It’s difficult to determine exactly when I John and its sister epistles were written.  In all probability, they were penned after 85 A.D. (the approximate date of the writing of the Gospel of John) and before 95 A.D.



  1. The Recipients


Unlike most epistles, I John does not address a specific congregation or group of people.  It seems quite likely on the basis of the foregoing that I John was a “circular” letter, intended to be read in a number of congregations.   From early church history evidence that we possess, we know that John resided in the city of Ephesus from @ 70 to 100 A.D.   We also know that he was directed to write what we now know as the book of Revelation for seven Asia Minor churches that surrounded the city of Ephesus.  In all likelihood, then, this circular letter also was written for the members of those congregations surrounding the “mother church” of Ephesus.   Incidentally, on the basis of internal evidence (see  2:13, 14, 20, 21) we can confidently say that I John was addressed to experienced Christians (not novices) who had been well instructed in the faith.



III.   Observations by Luther on I John


“….the first epistle of John is a genuine apostolic epistle and ought to follow right after his gospel.  For as in the gospel he promulgates faith, so here he opposes those who boast of faith without works.  He teaches in many different ways that works are not absent where faith is….He does this, however, not by harping on the law, as the epistle of James does, but by stimulating us to love even as God has loved us…..He also writes vigorously here against the Cerinthians, against he spirit of Antichrist, which was beginning even then to deny that Christ has come in the flesh…..Thus the epistle…keeps us in the true middle way, that we become righteous and free from sin through faith;  and then, when we are righteous, that we practice good works and love for God’s sake, freely and without seeking anything else.”  LW 35:393).



  1. A Brief Outline


  1. The great blessing extended to us by the incarnation and death of Christ (chapter 1)
  2. How we should show our gratitude to Christ for His blessing (chapters 2 and 3)
  3. A warning not to be turned from this gratitude by false teachers (chapters 4 and 5)



  1. The Gnostic/Cerinthian Heresy in John’s Time


There were a variety of heresies that afflicted the Christian Church during its first centuries.  Those heresies included:  Docetism, Arianism, Cerinthianism/Gnosticism, Manichaeism, Apollinariasm, Pelagianism, Nestorianism, and monophysitism.   The heresy with which John contended was an “embryonic” from of Gnosticism (which would become fully developed over the @ next 150 years).   This type of gnosticism was essentially “dualism,”  where anything spiritual was regarded as good and anything material was regarded as evil.  As a result, the gnostics of John’s time taught:


            1)         The human body is evil;  and that they body, therefore, can be treated severely (e.g. asceticism).

            2)         Salvation is release from ones physical body, and is achieved through attaining a special “gnosis” (knowledge)

[Dataset entries]
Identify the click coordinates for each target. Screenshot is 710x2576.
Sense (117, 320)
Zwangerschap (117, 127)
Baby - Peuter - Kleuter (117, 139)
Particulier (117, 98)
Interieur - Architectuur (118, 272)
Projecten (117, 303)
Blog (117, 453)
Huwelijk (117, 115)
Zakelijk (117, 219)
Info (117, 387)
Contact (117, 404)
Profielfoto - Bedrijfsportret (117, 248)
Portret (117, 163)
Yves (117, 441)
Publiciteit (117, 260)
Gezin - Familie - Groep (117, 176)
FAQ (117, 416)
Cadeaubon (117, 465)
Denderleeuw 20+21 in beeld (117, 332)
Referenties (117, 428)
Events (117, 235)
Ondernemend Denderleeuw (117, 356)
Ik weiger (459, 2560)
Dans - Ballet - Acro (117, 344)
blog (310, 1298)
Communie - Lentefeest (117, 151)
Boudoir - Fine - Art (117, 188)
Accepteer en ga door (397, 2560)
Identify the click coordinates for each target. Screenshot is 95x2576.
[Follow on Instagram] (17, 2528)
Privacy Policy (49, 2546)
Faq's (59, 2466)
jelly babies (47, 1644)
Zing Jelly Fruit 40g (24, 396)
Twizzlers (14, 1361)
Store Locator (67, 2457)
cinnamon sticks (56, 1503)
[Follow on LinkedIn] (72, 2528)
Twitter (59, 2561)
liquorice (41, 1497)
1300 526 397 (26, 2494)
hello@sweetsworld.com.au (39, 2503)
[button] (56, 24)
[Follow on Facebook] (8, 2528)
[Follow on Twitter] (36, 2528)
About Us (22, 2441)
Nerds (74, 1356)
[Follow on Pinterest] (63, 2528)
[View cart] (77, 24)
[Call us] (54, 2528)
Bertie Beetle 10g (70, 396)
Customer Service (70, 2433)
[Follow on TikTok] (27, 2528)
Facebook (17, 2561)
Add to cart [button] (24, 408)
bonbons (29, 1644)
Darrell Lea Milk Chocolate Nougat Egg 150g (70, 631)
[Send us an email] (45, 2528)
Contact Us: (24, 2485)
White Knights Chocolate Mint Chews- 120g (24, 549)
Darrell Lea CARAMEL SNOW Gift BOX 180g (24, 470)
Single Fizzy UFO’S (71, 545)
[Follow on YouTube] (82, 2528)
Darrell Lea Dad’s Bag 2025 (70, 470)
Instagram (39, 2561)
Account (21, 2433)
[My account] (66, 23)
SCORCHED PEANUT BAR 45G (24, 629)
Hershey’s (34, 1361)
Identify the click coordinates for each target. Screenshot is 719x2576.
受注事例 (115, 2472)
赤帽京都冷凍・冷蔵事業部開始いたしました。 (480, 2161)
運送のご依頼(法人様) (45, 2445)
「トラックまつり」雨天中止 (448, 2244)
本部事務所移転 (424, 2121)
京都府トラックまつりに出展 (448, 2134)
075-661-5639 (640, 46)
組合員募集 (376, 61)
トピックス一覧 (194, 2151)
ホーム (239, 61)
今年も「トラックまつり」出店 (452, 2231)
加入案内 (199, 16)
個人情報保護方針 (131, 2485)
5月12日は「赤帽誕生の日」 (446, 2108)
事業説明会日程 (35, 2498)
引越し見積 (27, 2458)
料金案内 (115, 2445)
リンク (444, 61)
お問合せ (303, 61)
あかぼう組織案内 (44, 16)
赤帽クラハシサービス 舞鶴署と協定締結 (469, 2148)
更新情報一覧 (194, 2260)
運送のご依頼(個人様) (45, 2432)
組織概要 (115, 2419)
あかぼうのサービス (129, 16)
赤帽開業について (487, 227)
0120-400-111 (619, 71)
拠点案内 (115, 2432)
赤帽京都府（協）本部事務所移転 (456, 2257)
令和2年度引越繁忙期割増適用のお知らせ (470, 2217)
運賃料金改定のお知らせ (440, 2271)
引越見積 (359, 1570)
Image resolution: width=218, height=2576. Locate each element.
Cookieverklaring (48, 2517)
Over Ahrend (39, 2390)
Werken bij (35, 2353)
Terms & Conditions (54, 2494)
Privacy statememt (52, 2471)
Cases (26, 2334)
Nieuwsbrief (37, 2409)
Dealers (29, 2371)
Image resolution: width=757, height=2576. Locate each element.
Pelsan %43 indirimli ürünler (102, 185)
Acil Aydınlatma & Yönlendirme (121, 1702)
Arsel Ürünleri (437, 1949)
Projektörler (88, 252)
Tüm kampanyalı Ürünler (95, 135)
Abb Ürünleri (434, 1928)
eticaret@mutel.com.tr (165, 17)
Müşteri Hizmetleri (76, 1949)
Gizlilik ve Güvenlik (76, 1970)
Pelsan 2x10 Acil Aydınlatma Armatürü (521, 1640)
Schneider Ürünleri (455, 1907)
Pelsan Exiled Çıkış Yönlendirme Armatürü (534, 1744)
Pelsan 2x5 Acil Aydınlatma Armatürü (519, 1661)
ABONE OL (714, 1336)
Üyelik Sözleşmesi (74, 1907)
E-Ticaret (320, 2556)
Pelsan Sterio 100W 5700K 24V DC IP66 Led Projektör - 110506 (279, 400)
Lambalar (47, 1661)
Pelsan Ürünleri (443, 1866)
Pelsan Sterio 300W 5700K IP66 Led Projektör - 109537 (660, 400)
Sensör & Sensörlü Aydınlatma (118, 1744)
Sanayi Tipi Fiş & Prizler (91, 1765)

REQUIRED WORK
• 1. Decide whether each statement agrees with the notes on I John. Answer yes or no for each, and quote the deciding words.
(a) I John is addressed to one specific congregation.
(b) Luther is quoted as saying the first epistle of John ought to follow right after John's gospel.
(c) The outline assigns chapters 4 and 5 to a warning about false teachers.
• 2. Write the next part of the notes on I John, starting after the second numbered point on what the gnostics of John's time taught.

WRITTEN RESPONSES
• 1.
(a) No: "Unlike most epistles, I John does not address a specific congregation or group of people."
(b) Yes: "the first epistle of John is a genuine apostolic epistle and ought to follow right after his gospel."
(c) Yes: "A warning not to be turned from this gratitude by false teachers (chapters 4 and 5)"

• 2.
3)         That Christ was not a true, physical human.  The Gnostics maintained either that He merely  “seemed” to be human, but wasn’t (Docetism);  or that the real Christ “inhabited” the body of the man Jesus immediately after His baptism and left Him just before His death on the cross (Cerinthianism).

            4)         Amazingly, they also allowed for a very libertine (sexually immoral) lifestyle, reasoning that the physical body was evil (as opposed to evil being the breaking the Ten Commandments), and so was beyond redemption;  and that there were no moral or eternal consequences for breaking God’s Law.


Specific to John’s writing was the fact that some of the more talented, intellectual and influential members of the congregations to which the Apostle was writing had withdrawn from the fellowship in order to form another/different fellowship of their own (2:19).   They claimed that they had improved upon what they had previously been taught by John and others.     Naturally, confusion abounded.   Who was right?   To what truths/teachings should they hold fast?     How could anyone truly know who was, and who was not a child of God?



  1. The Purpose of I John



…in a phrase, was “to combat the gnostic/Cerinthian heresy.”    John states his purpose in two ways:    A)    to expose false teachers (2:26), highlighting their immorality (3:8-10);  and, conversely,   B)    to give believers the assurance of salvation through faith in the Gospel (5;13), especially focusing on the incarnation of Christ for them (1:3).


John’s aims were to alternately prove that Christ is God; and then to move his readers to Christian action as their grateful response (and glowing evidence) to their being saved.


We need to recognize that the spiritual problems and challenges that John and his readers faced in the late 1st century are our issues too – and so the principals and objectives of faith which the Apostle lays out are not at all irrelevant to us, but are actually very contemporary and applicable to our lives of faith.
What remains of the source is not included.